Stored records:
------------------------------------------------------------

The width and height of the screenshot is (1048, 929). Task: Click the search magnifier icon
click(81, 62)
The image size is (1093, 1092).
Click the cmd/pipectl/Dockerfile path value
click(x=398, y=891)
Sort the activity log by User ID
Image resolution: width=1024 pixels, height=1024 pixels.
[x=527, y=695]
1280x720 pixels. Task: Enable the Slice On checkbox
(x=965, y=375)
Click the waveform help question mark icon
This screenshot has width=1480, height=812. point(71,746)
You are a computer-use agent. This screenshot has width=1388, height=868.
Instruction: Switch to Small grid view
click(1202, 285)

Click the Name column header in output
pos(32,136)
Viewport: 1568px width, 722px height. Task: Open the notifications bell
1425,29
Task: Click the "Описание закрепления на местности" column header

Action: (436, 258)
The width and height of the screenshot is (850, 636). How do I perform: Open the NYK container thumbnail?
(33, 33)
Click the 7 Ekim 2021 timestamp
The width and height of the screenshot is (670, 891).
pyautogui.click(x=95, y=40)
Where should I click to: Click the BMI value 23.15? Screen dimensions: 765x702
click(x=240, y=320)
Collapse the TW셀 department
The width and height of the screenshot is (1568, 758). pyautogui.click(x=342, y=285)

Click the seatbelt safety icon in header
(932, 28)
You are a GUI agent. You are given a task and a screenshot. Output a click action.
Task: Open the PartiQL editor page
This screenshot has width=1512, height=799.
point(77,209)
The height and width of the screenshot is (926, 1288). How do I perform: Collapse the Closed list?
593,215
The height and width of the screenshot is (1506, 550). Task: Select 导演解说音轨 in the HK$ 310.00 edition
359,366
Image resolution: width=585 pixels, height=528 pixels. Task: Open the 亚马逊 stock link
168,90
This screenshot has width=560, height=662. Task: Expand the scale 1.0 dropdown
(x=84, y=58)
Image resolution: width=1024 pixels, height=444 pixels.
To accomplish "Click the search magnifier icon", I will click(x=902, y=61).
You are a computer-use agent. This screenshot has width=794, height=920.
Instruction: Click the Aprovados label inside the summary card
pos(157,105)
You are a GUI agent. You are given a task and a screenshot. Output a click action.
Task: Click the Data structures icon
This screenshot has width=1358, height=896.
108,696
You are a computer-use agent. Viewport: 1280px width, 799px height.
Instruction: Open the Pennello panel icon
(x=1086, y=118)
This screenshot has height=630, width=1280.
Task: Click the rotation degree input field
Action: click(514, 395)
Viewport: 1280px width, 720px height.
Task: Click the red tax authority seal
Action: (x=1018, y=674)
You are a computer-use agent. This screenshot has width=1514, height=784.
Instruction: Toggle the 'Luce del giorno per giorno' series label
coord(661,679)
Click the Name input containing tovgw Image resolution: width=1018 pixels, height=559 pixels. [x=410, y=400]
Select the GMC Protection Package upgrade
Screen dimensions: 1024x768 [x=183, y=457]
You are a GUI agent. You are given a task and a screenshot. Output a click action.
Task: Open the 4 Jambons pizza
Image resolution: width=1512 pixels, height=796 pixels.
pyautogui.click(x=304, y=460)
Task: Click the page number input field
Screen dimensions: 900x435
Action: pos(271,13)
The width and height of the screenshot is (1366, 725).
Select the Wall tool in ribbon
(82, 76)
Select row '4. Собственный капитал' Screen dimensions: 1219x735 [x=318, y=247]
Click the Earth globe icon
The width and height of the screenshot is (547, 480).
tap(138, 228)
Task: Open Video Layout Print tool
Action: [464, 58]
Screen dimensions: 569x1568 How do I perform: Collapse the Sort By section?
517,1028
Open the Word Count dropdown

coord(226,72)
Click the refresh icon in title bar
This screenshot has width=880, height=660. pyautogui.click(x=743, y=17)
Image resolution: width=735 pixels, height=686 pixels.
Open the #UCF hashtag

------------------------------------------------------------

Nothing but an exact reproduction of the entries is wanted.

The width and height of the screenshot is (1048, 929). Task: Click the search magnifier icon
click(81, 62)
The image size is (1093, 1092).
Click the cmd/pipectl/Dockerfile path value
click(x=398, y=891)
Sort the activity log by User ID
Image resolution: width=1024 pixels, height=1024 pixels.
[x=527, y=695]
1280x720 pixels. Task: Enable the Slice On checkbox
(x=965, y=375)
Click the waveform help question mark icon
This screenshot has width=1480, height=812. point(71,746)
You are a computer-use agent. This screenshot has width=1388, height=868.
Instruction: Switch to Small grid view
click(1202, 285)

Click the Name column header in output
pos(32,136)
Viewport: 1568px width, 722px height. Task: Open the notifications bell
1425,29
Task: Click the "Описание закрепления на местности" column header

Action: (436, 258)
The width and height of the screenshot is (850, 636). How do I perform: Open the NYK container thumbnail?
(33, 33)
Click the 7 Ekim 2021 timestamp
The width and height of the screenshot is (670, 891).
pyautogui.click(x=95, y=40)
Where should I click to: Click the BMI value 23.15? Screen dimensions: 765x702
click(x=240, y=320)
Collapse the TW셀 department
The width and height of the screenshot is (1568, 758). pyautogui.click(x=342, y=285)

Click the seatbelt safety icon in header
(932, 28)
You are a GUI agent. You are given a task and a screenshot. Output a click action.
Task: Open the PartiQL editor page
This screenshot has width=1512, height=799.
point(77,209)
The height and width of the screenshot is (926, 1288). How do I perform: Collapse the Closed list?
593,215
The height and width of the screenshot is (1506, 550). Task: Select 导演解说音轨 in the HK$ 310.00 edition
359,366
Image resolution: width=585 pixels, height=528 pixels. Task: Open the 亚马逊 stock link
168,90
This screenshot has width=560, height=662. Task: Expand the scale 1.0 dropdown
(x=84, y=58)
Image resolution: width=1024 pixels, height=444 pixels.
To accomplish "Click the search magnifier icon", I will click(x=902, y=61).
You are a computer-use agent. This screenshot has width=794, height=920.
Instruction: Click the Aprovados label inside the summary card
pos(157,105)
You are a GUI agent. You are given a task and a screenshot. Output a click action.
Task: Click the Data structures icon
This screenshot has width=1358, height=896.
108,696
You are a computer-use agent. Viewport: 1280px width, 799px height.
Instruction: Open the Pennello panel icon
(x=1086, y=118)
This screenshot has height=630, width=1280.
Task: Click the rotation degree input field
Action: click(514, 395)
Viewport: 1280px width, 720px height.
Task: Click the red tax authority seal
Action: (x=1018, y=674)
You are a computer-use agent. This screenshot has width=1514, height=784.
Instruction: Toggle the 'Luce del giorno per giorno' series label
coord(661,679)
Click the Name input containing tovgw Image resolution: width=1018 pixels, height=559 pixels. [x=410, y=400]
Select the GMC Protection Package upgrade
Screen dimensions: 1024x768 [x=183, y=457]
You are a GUI agent. You are given a task and a screenshot. Output a click action.
Task: Open the 4 Jambons pizza
Image resolution: width=1512 pixels, height=796 pixels.
pyautogui.click(x=304, y=460)
Task: Click the page number input field
Screen dimensions: 900x435
Action: pos(271,13)
The width and height of the screenshot is (1366, 725).
Select the Wall tool in ribbon
(82, 76)
Select row '4. Собственный капитал' Screen dimensions: 1219x735 [x=318, y=247]
Click the Earth globe icon
The width and height of the screenshot is (547, 480).
tap(138, 228)
Task: Open Video Layout Print tool
Action: [464, 58]
Screen dimensions: 569x1568 How do I perform: Collapse the Sort By section?
517,1028
Open the Word Count dropdown

coord(226,72)
Click the refresh icon in title bar
This screenshot has width=880, height=660. pyautogui.click(x=743, y=17)
Image resolution: width=735 pixels, height=686 pixels.
Open the #UCF hashtag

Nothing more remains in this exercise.